== Задание ==
Замените «юности» на «молодости» и приведите заново часть отрывка о книгах Григория Медынского, которая начинается со слов «Этот сакральный вопрос» и заканчивается словами «законопослушной — жизни?».

== Текст для разбора ==
-=-=-
Он, этот голос, прозвучал сильно. Я не литературоведческую статью пишу и не займусь разбором книг Медынского. Скажу только, что «Честь», «Трудная книга», «Разговор всерьез» вызвали гигантский читательской интерес, сравнимый, может быть, с резонансом от появления в XIX веке романа Чернышевского «Что делать?».

Этот сакральный вопрос российской общественной жизни Григорий Медынский поставил, когда, по заверениям официальных идеологов, сбылся знаменитый сон Веры Павловны и социализм победил окончательно и бесповоротно. Но, издав «Повесть о юности» — о юности светлой и чистой, почти идеальной, Медынский обратил взгляд честного исследователя на юность с другой, так сказать, темной стороны улицы. Кто они — молодые люди, очутившиеся на скамье подсудимых, на тюремных нарах? Что их толкнуло к преступлению? Можно ли надеяться, что, отбыв наказание, они вернутся к нормальной — законопослушной — жизни?
-=-=-
Фрагменты данных
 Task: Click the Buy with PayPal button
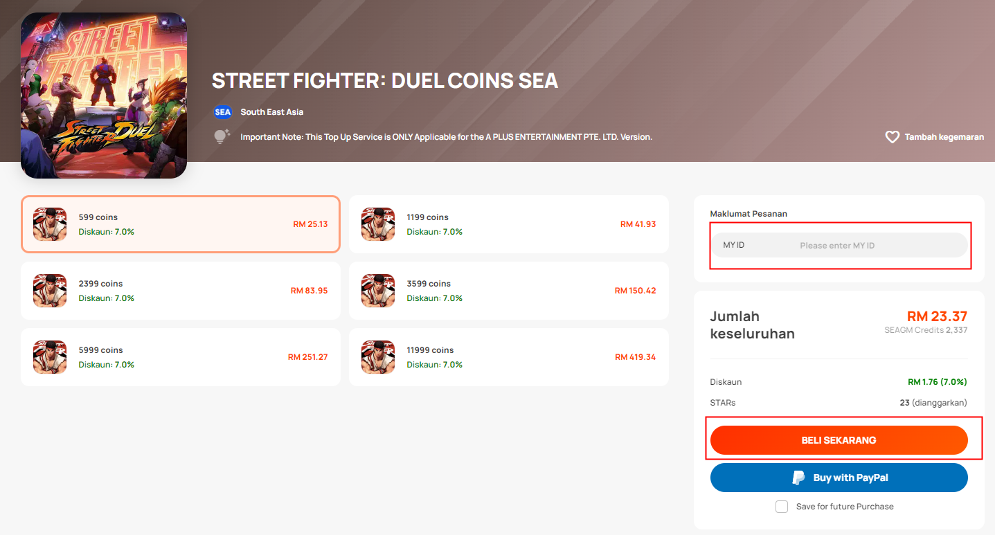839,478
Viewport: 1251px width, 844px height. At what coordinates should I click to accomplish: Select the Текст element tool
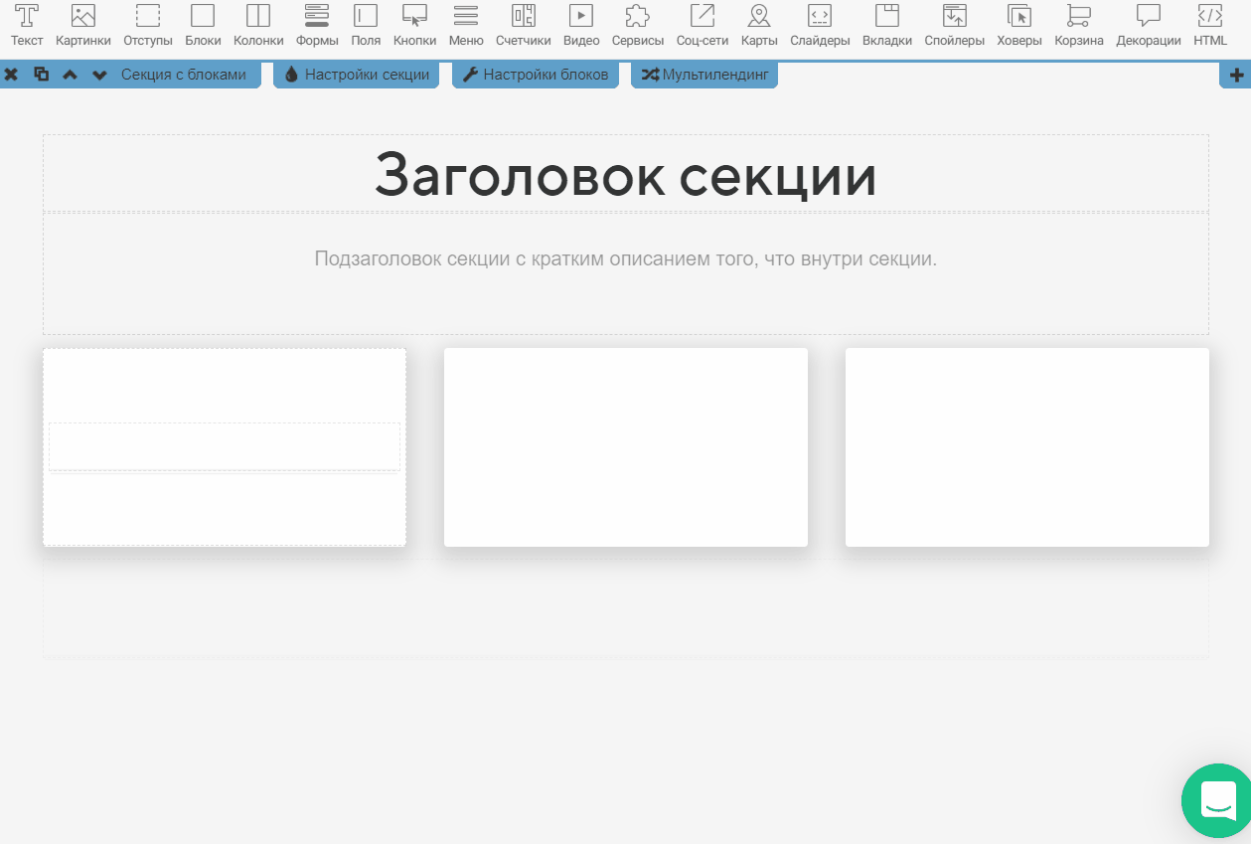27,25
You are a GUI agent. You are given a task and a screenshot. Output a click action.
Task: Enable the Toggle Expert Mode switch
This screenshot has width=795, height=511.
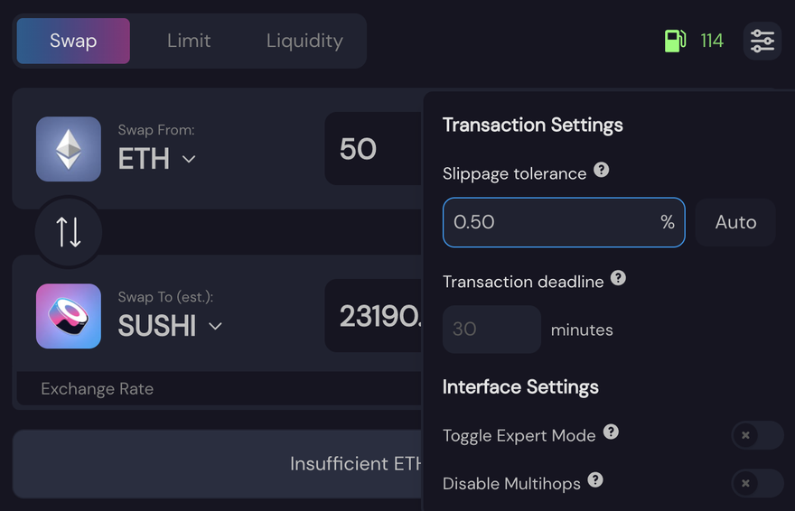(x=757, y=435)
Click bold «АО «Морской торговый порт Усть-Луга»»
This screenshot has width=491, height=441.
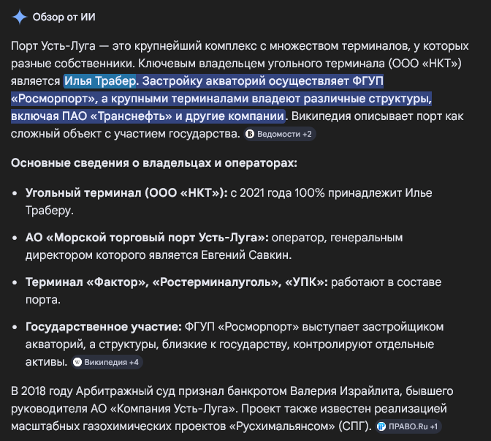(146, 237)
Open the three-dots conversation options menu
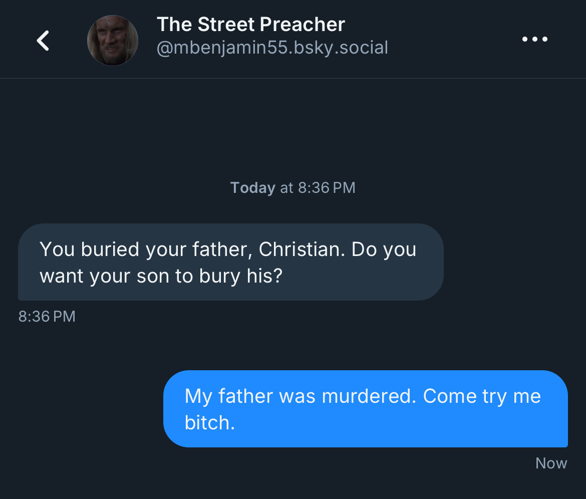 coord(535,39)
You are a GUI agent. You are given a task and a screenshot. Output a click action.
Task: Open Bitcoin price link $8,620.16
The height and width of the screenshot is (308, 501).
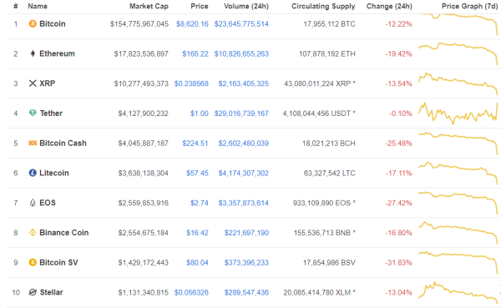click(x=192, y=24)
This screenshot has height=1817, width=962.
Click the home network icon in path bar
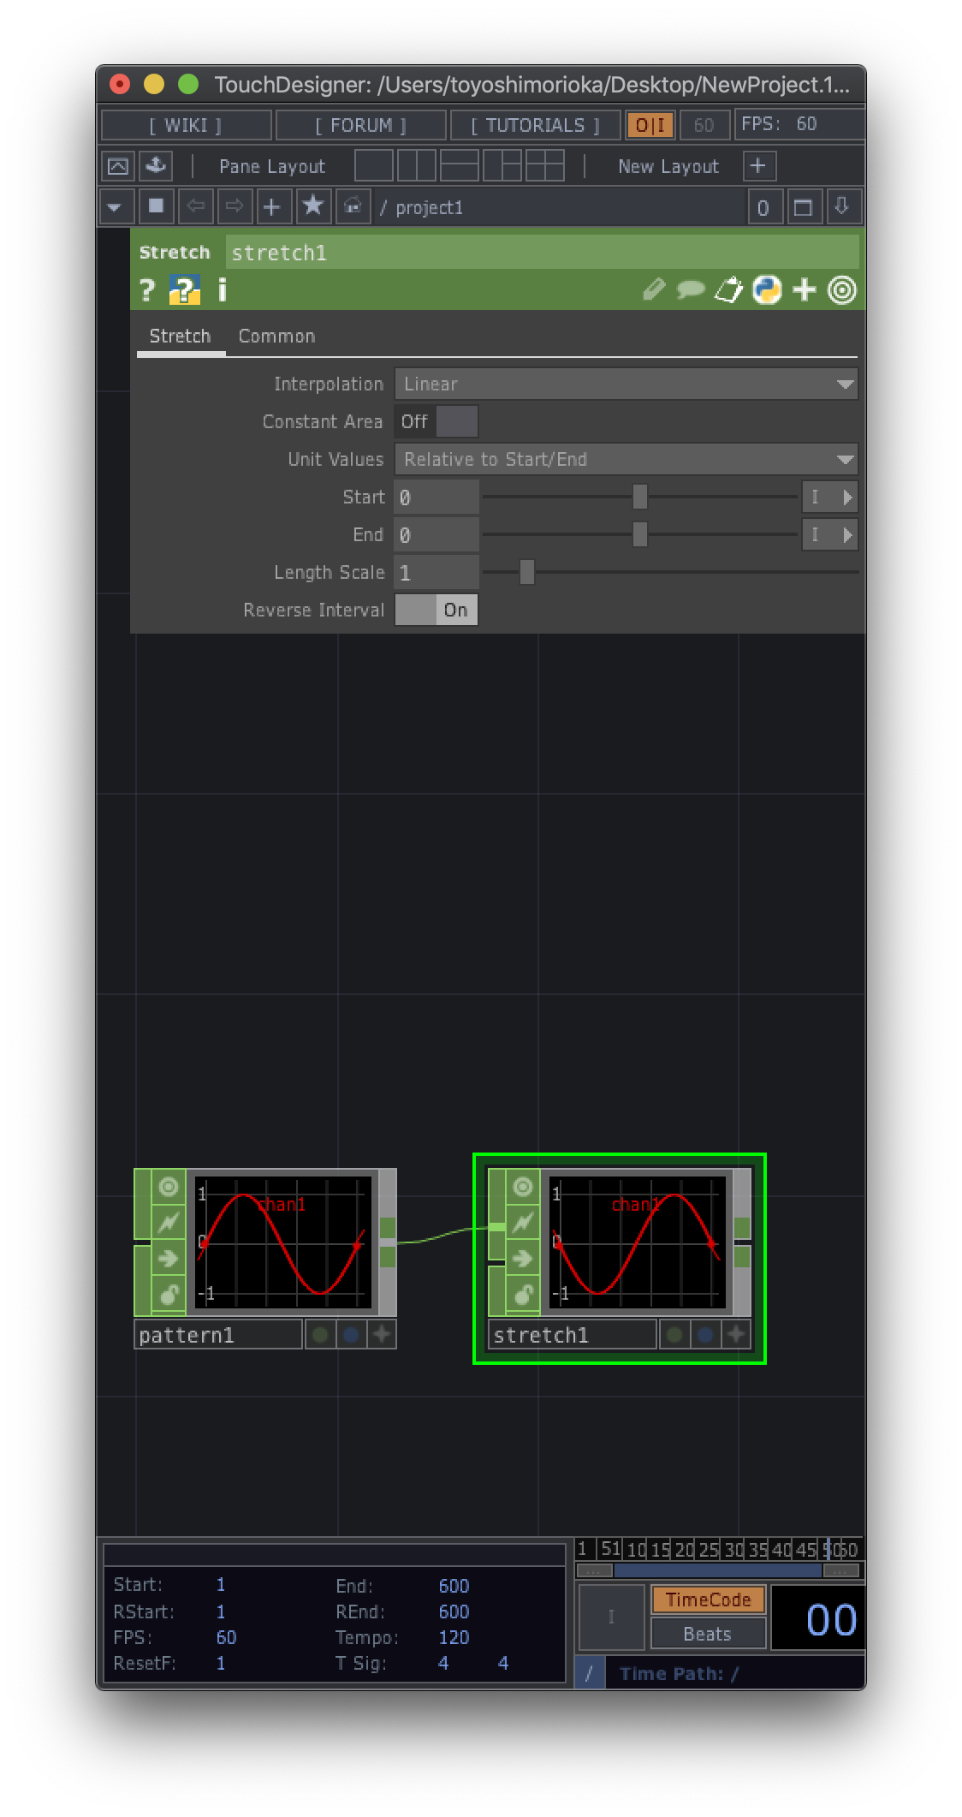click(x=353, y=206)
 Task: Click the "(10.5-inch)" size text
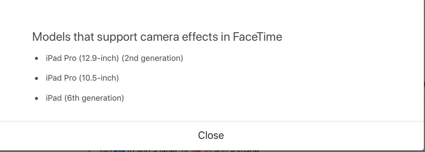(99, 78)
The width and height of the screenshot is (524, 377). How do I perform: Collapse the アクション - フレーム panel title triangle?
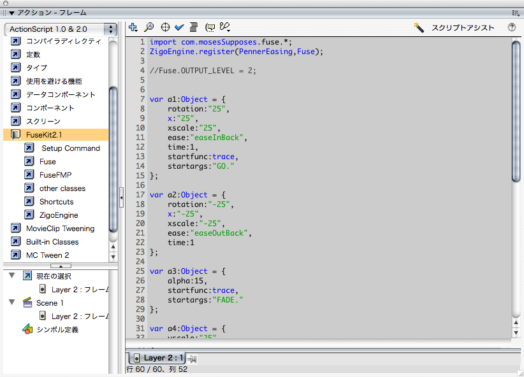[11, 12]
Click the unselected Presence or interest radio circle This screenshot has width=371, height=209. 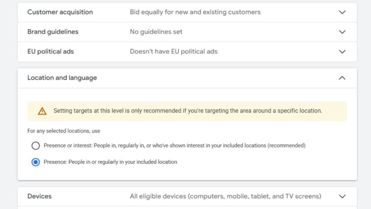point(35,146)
-=-=-
== Ответ к заданию ==
Этот сакральный вопрос российской общественной жизни Григорий Медынский поставил, когда, по заверениям официальных идеологов, сбылся знаменитый сон Веры Павловны и социализм победил окончательно и бесповоротно. Но, издав «Повесть о молодости» — о молодости светлой и чистой, почти идеальной, Медынский обратил взгляд честного исследователя на юность с другой, так сказать, темной стороны улицы. Кто они — молодые люди, очутившиеся на скамье подсудимых, на тюремных нарах? Что их толкнуло к преступлению? Можно ли надеяться, что, отбыв наказание, они вернутся к нормальной — законопослушной — жизни?